Pixel coordinate grounding data
***

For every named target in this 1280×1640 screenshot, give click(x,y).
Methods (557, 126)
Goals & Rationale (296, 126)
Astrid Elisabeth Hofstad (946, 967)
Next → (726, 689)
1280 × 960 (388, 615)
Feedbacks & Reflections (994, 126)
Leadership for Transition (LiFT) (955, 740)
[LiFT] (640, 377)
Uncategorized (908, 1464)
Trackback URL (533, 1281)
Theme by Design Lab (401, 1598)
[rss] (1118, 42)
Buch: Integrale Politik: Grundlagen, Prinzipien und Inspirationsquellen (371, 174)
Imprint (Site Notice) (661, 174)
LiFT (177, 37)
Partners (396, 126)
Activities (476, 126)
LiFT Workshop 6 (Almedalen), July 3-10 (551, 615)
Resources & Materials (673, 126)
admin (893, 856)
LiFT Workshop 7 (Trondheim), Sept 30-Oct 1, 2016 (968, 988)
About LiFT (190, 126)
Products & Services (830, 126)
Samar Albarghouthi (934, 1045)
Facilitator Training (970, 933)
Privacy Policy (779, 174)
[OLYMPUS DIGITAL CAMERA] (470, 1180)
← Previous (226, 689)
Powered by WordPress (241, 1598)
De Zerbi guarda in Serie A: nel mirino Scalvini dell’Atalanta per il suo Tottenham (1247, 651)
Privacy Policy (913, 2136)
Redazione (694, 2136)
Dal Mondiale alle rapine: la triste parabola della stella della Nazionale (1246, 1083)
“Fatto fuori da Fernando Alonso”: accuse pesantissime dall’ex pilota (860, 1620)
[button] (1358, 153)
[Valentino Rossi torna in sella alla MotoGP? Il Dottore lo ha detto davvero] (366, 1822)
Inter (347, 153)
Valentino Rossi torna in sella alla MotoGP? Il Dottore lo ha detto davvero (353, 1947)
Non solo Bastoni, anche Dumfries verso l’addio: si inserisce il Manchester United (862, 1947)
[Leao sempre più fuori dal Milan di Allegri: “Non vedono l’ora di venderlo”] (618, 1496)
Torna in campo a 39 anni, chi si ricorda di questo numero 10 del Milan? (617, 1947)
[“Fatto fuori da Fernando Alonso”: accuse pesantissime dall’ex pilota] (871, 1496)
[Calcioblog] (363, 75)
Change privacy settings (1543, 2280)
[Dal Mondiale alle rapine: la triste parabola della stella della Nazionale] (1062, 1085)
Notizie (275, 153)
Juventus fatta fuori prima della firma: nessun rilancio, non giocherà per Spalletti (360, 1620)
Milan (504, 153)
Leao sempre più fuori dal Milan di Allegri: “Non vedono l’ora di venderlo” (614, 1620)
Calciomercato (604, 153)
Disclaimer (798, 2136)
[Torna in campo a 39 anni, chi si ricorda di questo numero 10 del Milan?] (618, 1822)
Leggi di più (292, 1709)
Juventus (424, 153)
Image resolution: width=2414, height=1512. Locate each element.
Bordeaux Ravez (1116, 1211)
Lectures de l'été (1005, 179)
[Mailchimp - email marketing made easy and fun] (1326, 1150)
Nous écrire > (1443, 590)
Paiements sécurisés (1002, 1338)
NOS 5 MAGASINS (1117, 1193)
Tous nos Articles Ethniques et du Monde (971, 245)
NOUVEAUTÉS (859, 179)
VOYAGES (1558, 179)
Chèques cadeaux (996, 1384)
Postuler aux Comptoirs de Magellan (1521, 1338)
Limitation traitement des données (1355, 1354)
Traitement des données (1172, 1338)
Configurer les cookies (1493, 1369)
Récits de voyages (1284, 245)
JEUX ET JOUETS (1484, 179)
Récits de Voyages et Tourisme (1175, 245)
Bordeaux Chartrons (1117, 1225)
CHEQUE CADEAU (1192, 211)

***

Every line of the data is to be printed again exactly.

For every named target in this 1280×1640 screenshot, give click(x,y).
Methods (557, 126)
Goals & Rationale (296, 126)
Astrid Elisabeth Hofstad (946, 967)
Next → (726, 689)
1280 × 960 (388, 615)
Feedbacks & Reflections (994, 126)
Leadership for Transition (LiFT) (955, 740)
[LiFT] (640, 377)
Uncategorized (908, 1464)
Trackback URL (533, 1281)
Theme by Design Lab (401, 1598)
[rss] (1118, 42)
Buch: Integrale Politik: Grundlagen, Prinzipien und Inspirationsquellen (371, 174)
Imprint (Site Notice) (661, 174)
LiFT (177, 37)
Partners (396, 126)
Activities (476, 126)
LiFT Workshop 6 (Almedalen), July 3-10 (551, 615)
Resources & Materials (673, 126)
admin (893, 856)
LiFT Workshop 7 (Trondheim), Sept 30-Oct 1, 2016 (968, 988)
About LiFT (190, 126)
Products & Services (830, 126)
Samar Albarghouthi (934, 1045)
Facilitator Training (970, 933)
Privacy Policy (779, 174)
[OLYMPUS DIGITAL CAMERA] (470, 1180)
← Previous (226, 689)
Powered by WordPress (241, 1598)
De Zerbi guarda in Serie A: nel mirino Scalvini dell’Atalanta per il suo Tottenham (1247, 651)
Privacy Policy (913, 2136)
Redazione (694, 2136)
Dal Mondiale alle rapine: la triste parabola della stella della Nazionale (1246, 1083)
“Fatto fuori da Fernando Alonso”: accuse pesantissime dall’ex pilota (860, 1620)
[button] (1358, 153)
[Valentino Rossi torna in sella alla MotoGP? Il Dottore lo ha detto davvero] (366, 1822)
Inter (347, 153)
Valentino Rossi torna in sella alla MotoGP? Il Dottore lo ha detto davvero (353, 1947)
Non solo Bastoni, anche Dumfries verso l’addio: si inserisce il Manchester United (862, 1947)
[Leao sempre più fuori dal Milan di Allegri: “Non vedono l’ora di venderlo”] (618, 1496)
Torna in campo a 39 anni, chi si ricorda di questo numero 10 del Milan? (617, 1947)
[“Fatto fuori da Fernando Alonso”: accuse pesantissime dall’ex pilota] (871, 1496)
[Calcioblog] (363, 75)
Change privacy settings (1543, 2280)
[Dal Mondiale alle rapine: la triste parabola della stella della Nazionale] (1062, 1085)
Notizie (275, 153)
Juventus fatta fuori prima della firma: nessun rilancio, non giocherà per Spalletti (360, 1620)
Milan (504, 153)
Leao sempre più fuori dal Milan di Allegri: “Non vedono l’ora di venderlo” (614, 1620)
Calciomercato (604, 153)
Disclaimer (798, 2136)
[Torna in campo a 39 anni, chi si ricorda di questo numero 10 del Milan?] (618, 1822)
Leggi di più (292, 1709)
Juventus (424, 153)
Image resolution: width=2414, height=1512. Locate each element.
Bordeaux Ravez (1116, 1211)
Lectures de l'été (1005, 179)
[Mailchimp - email marketing made easy and fun] (1326, 1150)
Nous écrire > (1443, 590)
Paiements sécurisés (1002, 1338)
NOS 5 MAGASINS (1117, 1193)
Tous nos Articles Ethniques et du Monde (971, 245)
NOUVEAUTÉS (859, 179)
VOYAGES (1558, 179)
Chèques cadeaux (996, 1384)
Postuler aux Comptoirs de Magellan (1521, 1338)
Limitation traitement des données (1355, 1354)
Traitement des données (1172, 1338)
Configurer les cookies (1493, 1369)
Récits de voyages (1284, 245)
JEUX ET JOUETS (1484, 179)
Récits de Voyages et Tourisme (1175, 245)
Bordeaux Chartrons (1117, 1225)
CHEQUE CADEAU (1192, 211)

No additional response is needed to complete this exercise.